Mendahulukan Akabir (para senior) dalam ilmu dan pengalaman ketika mengambil kebijakan syar’iy atau fatwa bukanlah kefanatikan, melainkan salah satu sifat tawadhu’ dan wara’ (apik/penuh hati-hati).
Mari kita lihat praktek para Shahabat radhiyallahu ‘anhum. Abul Minhal berkata,
سَأَلْتُ الْبَرَاءَ بْنَ عَازِبٍ وَزَيْدَ بْنَ أَرْقَمَ ـ رَضِيَ اللّٰهُ عَنْهُمْ ـ عَنِ الصَّرْفِ، فَسَأَلْتُ الْبَرَاءَ، فَقَالَ : اِئْتِ زَيَدًا فَإِنَّهُ خَيْرٌ مِنِّي وَأَعْلَمُ، فَسَأَلْتُ زَيَدًا، فَقَالَ : اِئْتِ الْبَرَاءَ فَإِنَّهُ خَيْرٌ مِنِّي وَأَعْلَمُ، فَكِلَاهُمَا قَالَا: “نَهَى رَسُوْلُ اللَّهِ صَلَّى اللًٰهُ عَلَيْهِ وَسَلَّمَ عَنْ بَيْعِ الذَّهَبِ بِالْوَرِقِ دَيْنًا
Aku bertanya pada Al Barra bin ‘Aazib dan Zaid bin Arqam tentang pertukaran emas dan uang. Aku pun bertanya pada Al Barra, maka beliau mengatakan: “Datangilah Zaid, karena ia lebih baik dariku dan lebih berilmu”. Maka Aku pun bertanya pada Zaid, maka ia pun juga berkata: “Datangilah Al Barra, karena ia lebih baik dariku dan lebih berilmu”. Maka pada akhirnya keduanya sama-sama mengatakan: “Rasulullah shallallahu ‘alaihi wasallam melarang menjual uang dengan emas secara utang (ditangguhkan).” (Al Bukhaari dan Muslim)

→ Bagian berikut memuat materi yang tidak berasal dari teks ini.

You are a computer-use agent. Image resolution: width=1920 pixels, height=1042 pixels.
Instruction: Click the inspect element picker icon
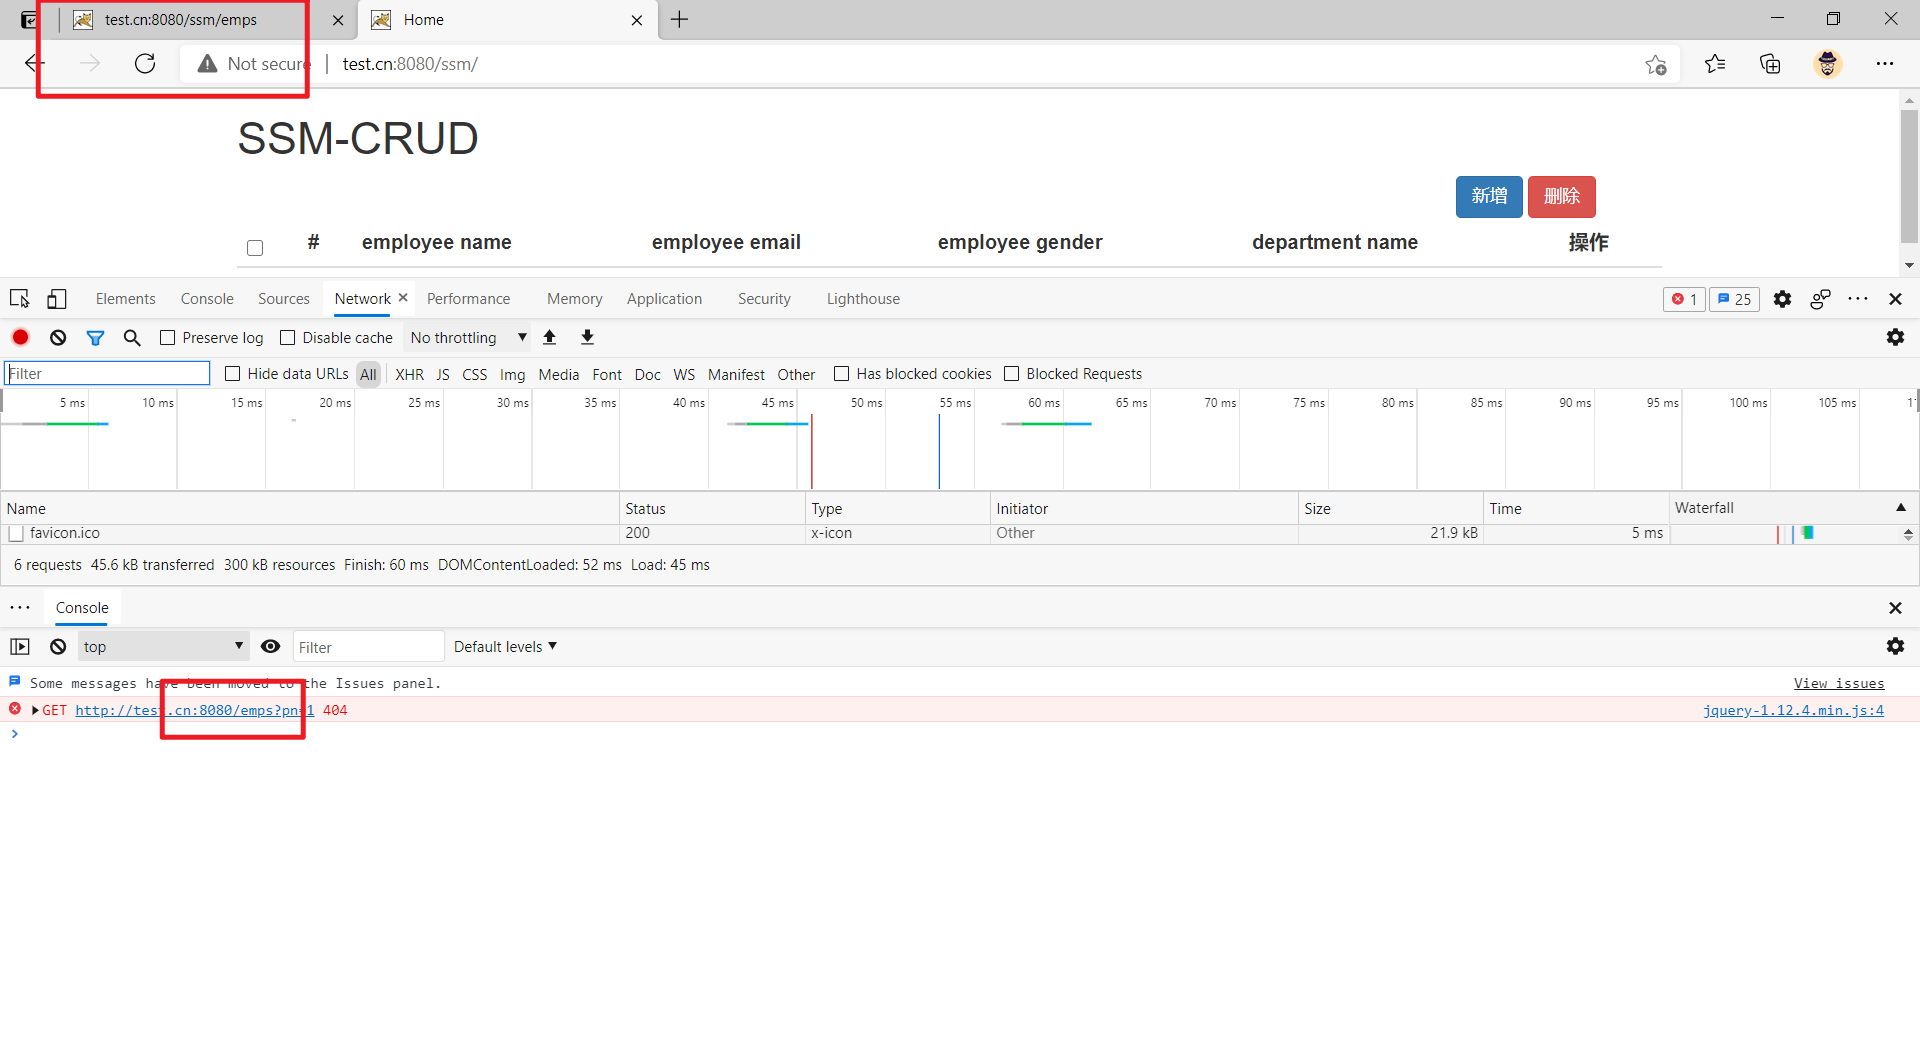(19, 299)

Ibnu Daqieqil ‘Ied mengatakan,
فِي الحَدِيْثِ دَلِيْلٌ عَلَى التَّوَاضُعِ وَالإِعْتِرِافِ بِحُقُوْقِ الأَكَابِرِ…إلخ
“Di dalam hadits ini ada dalil atas Tawadhu’ dan pengakuan terhadap hak-hak senior (dalam ilmu dan pengalaman)…” (Ihkamul Ahkam, 4/115)
Ibnul Mulaqqin mengatakan,
السُّؤَالُ عَنِ العِلْمِ مِنْ أَهْلِهِ وَالتَّوَرُّعُ عَنِ الفَتَيَا
“Ini menyangkut faedah bertanya tentang ilmu dari ahlinya sekaligus wara’ (apik) dari fatwa…” (Fathul ‘Allam Syarhu ‘Umdatil Ahkam, 536)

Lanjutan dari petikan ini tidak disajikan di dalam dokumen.